As the world staggers out of the recent global financial crisis (European sovereigns notwithstanding), one asset class has captured the world's imagination. What Brazilian private equity represents is the sun-filled future of a new dawn.
It is, in many ways, a repudiation of everything that got us into the global financial crisis: it is about equity, not debt; it is about returns to growth, not leverage; it is about youth, vitality and demography, not pensions and aging and death taxes. It is exciting and forward thinking. Those who believe in it -- the Brazilianaires as they could be termed -- have a strong hold over the collective imagination. But is it actually real?
"With 53% of the Brazilian population now classified as being middle class, Asian investors can take advantage of a burgeoning consumer-driven growth story outside their home region," said Christian Gattiker, head of research for Bank Julius Baer. "The prudent macroeconomic policies of the out-going Lula administration promise longer term dividends in terms of growth and stability that make Brazil an important part of a diversified emerging-markets portfolio."
There is no doubt that Brazil is a macro success. The global financial crisis only delivered the country a glancing blow. Two quarters of contraction at the end of 2008 and start of 2009, and then a strong rebound. This macro success has attracted huge inflows of capital. In October 2009, the country became the first in the current cycle to impose controls on inward investment, so concerned was the government about the economy overheating.

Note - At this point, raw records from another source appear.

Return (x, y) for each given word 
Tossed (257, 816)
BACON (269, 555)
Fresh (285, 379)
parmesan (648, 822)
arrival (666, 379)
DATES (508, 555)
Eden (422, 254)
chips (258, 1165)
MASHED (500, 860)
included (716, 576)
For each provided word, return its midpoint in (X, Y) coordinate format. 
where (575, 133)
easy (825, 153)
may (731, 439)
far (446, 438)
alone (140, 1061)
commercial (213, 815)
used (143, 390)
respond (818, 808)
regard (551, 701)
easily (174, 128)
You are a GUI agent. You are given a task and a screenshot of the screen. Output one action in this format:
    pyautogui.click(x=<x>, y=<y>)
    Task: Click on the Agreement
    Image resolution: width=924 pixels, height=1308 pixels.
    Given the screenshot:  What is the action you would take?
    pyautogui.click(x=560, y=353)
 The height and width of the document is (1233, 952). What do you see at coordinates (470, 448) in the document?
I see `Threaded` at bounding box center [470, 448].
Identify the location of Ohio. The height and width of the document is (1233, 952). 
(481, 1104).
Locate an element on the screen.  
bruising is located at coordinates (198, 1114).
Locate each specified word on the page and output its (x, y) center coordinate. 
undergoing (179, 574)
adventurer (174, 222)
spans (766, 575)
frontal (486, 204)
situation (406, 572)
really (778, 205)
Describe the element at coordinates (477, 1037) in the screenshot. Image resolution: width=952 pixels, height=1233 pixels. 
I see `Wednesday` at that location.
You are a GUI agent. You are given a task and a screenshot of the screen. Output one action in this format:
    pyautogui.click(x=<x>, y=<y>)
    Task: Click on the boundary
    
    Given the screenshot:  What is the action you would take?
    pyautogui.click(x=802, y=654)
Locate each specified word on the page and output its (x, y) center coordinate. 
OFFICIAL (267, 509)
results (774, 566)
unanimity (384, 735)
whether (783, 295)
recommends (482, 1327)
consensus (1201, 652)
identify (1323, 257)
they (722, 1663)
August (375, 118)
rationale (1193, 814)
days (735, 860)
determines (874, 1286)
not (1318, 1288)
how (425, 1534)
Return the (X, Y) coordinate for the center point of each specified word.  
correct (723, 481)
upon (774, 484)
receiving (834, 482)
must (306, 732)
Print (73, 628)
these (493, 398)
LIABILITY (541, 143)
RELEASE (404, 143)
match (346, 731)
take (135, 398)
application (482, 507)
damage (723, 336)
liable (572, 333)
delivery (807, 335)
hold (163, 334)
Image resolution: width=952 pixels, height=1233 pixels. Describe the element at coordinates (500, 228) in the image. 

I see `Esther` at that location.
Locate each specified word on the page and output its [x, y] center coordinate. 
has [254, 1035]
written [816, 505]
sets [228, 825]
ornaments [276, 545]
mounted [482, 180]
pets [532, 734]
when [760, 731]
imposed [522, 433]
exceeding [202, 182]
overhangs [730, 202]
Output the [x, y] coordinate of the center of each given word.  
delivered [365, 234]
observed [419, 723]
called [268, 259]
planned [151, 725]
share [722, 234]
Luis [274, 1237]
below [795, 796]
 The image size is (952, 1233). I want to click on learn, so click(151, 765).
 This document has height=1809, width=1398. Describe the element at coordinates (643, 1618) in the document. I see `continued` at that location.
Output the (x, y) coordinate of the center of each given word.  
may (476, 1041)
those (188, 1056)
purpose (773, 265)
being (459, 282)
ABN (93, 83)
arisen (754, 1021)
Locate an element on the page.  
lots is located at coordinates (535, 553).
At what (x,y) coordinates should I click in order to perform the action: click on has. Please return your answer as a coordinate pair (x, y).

The financial great and good are now extolling Brazil's general virtues and those of the private equity sector in particular. "The prospects for Brazil are better than at any time I have seen in the last 25 years," said David Rubenstein, co-founder and managing director of The Carlyle Group, speaking to FinanceAsia at the sidelines of the Brazilian Private Equity and Venture Capital Association (ABVCAP) annual conference in Rio de Janeiro. "There have been some false starts, but now Brazil will become one of the largest economies in the world and people want to put money to work in the country."
Carlyle is one of many global investors that are lining up to throw money at Brazil. According to the annual survey of global institutional investors carried out by the Emerging Market Private Equity Association (Empea) and Coller Capital, Brazil will be the world-leader in attracting new investors during the next one to two years.
"Brazil continues to lead the emerging markets in terms of attracting new investors, with almost one-in-five experienced emerging-market investor planning to begin investing in the country," said Erwin Roex, partner at Coller Capital in London.
Moreover, Brazil absolutely dominates investments into Latin America as a whole. Its primacy in the region is even more complete than that of China within Asia. According to the region-wide Latin American Venture Capital Association (Lavca), in 2009 Brazil accounted for 45% of the number of investments in the region and 62% of the value of those investments. In April, US private equity player Advent International closed the largest-ever Latin American private equity fund, LAPEF V, after raising funds of $1.65 billion. The majority of that is expected to go into Brazil.
Less scientifically, the presence of more than 400 investors, private equity firms, service providers (and the odd financial journalist) at the ABVCAP conference in Rio in April showed how much interest there is in the asset class.
"Ten years ago you could have held this conference in a closet," said Roger Leeds, chairman of the board at Empea. "Now look at it."